La douanière qui le détenait le tend à son collègue et dit :
–
Puisque
tu vas vers la valise de Madame, places-y ce couteau. Il lui a été
confisqué. Dans sa valise, elle peut le garder.
Yaou
!!! Mon petit couteau me revient. Je tends une main fébrile pour le
récupérer.
–
Non,
pas vous ! C’est mon collègue qui doit le porter.
Le
collègue observe le couteau, le prend entre le pouce et l’index
comme s’il dégoulinait de sang et le tient à bout de bras durant
tout le trajet jusqu’à la valise.
Et
la voilà, ma vieille valise, compagne de tant de voyages.
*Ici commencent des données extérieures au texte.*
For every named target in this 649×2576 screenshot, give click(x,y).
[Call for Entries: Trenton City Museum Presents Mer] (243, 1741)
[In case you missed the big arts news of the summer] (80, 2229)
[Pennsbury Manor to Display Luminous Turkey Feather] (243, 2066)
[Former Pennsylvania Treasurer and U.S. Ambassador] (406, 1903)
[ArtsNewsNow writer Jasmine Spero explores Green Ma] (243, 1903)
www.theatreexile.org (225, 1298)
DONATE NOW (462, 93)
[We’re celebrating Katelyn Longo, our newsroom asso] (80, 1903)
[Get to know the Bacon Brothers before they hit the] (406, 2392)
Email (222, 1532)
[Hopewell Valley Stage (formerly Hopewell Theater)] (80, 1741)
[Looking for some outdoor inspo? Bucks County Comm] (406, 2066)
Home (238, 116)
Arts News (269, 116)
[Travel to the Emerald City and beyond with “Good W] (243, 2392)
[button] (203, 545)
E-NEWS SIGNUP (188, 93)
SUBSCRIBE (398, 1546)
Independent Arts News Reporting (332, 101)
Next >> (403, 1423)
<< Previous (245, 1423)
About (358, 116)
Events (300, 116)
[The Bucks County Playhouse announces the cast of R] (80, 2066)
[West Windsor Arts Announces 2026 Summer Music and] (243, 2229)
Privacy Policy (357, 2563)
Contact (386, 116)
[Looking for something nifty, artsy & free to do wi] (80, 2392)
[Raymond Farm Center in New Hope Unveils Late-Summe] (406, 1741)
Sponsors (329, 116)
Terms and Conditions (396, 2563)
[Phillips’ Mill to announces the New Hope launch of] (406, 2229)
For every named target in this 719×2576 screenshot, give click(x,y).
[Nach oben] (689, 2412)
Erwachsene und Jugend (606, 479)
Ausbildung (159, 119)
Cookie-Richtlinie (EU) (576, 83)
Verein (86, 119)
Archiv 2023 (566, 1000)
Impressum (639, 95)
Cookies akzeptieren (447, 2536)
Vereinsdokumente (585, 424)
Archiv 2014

Gueule
ouverte, elle attend mon arrivée, ayant déjà craché la vérité
concernant mes quelques atours. Seuls les cadeaux ont gardé leurs
merveilleux secrets scellés par leurs bolducs d’un rouge festif .
–
Désolée,
me dit la douanière qui me reçoit, mais nous devons vérifier le
contenu de chaque paquet.
–
Oh!
Tant qu’à faire, allez-y, coupez les nœuds. Comment voulez-vous
agir autrement ? Je peux vous dire ce qu’il y a dans chaque paquet
mais vous n’êtes pas obligée de me croire ….
–
Non,
en effet, et je dois donc tout ouvrir.
Et
scritch ! Et scritch ! Et scritch ! C’est la danse des petits
ciseaux. Si ces derniers pouvaient rencontrer mon petit couteau,
quelle surprise party ! Il ne manquerait qu’un rock endiablé.
Mais
j’arrête de rêver.
Chaque
cadeau est débarrassé de son bolduc, ouvert, vérifié. Tout est OK
, c’est le carnage dans ma valise mais l’ordre règne dans le
meilleur des mondes .
Non,
Madame, vous ne trouverez aucune arme, aucune bombe, aucun explosif
dans ma valise. Peut-être, oh, surprise ! un énorme et vieux
téléphone en bakélite noire pour mon fils, mais rien d’autre.
Et
non, je ne serai pas l’héroïne de la chanson de Dalida
«
Les yeux battus
La mine triste et les joues blêmes
Tu ne dors plus
Tu n’es plus que l’ombre de toi-même »
La mine triste et les joues blêmes
Tu ne dors plus
Tu n’es plus que l’ombre de toi-même »
Je
commence quand même, il faut l’admettre, à frôler les voies
impénétrables d’un cerveau très fatigué et, lorsque la
douanière, après avoir refermé ma valise, me souhaite un bon
voyage, je me tourne pour lui souhaiter un bon voyage à elle aussi.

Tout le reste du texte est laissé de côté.